- EXTRACTED DATA:
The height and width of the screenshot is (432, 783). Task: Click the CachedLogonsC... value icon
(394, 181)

--

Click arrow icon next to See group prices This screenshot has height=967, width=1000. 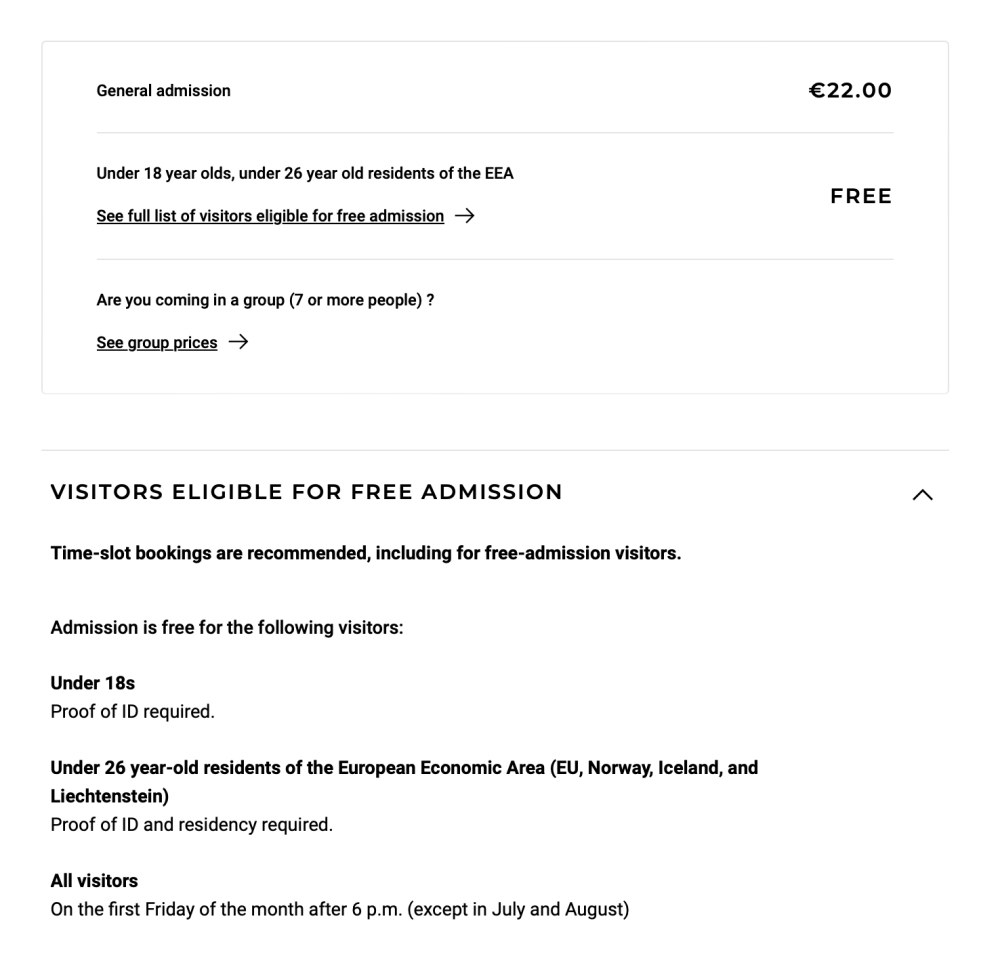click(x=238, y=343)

...

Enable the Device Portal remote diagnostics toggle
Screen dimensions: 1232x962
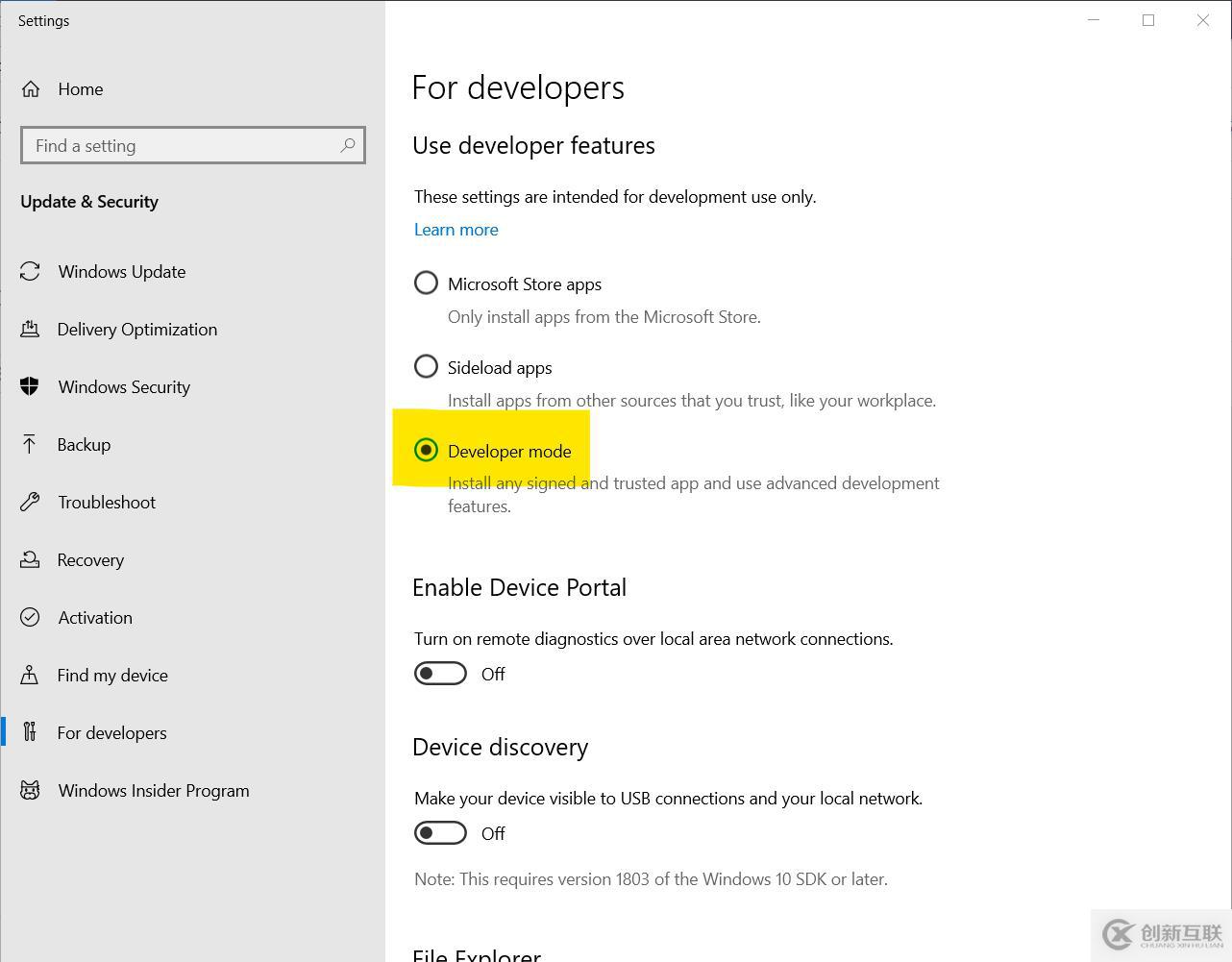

- SET TASK:
In the records, rewrite the part that opens with the line containing "Enable the Device" and closes with the line containing "Screen dimensions: 1232x962", changing "toggle" to "switch" and keeping everything else the same. Return only those lines.

- OUTPUT OF THE EXERCISE:
Enable the Device Portal remote diagnostics switch
Screen dimensions: 1232x962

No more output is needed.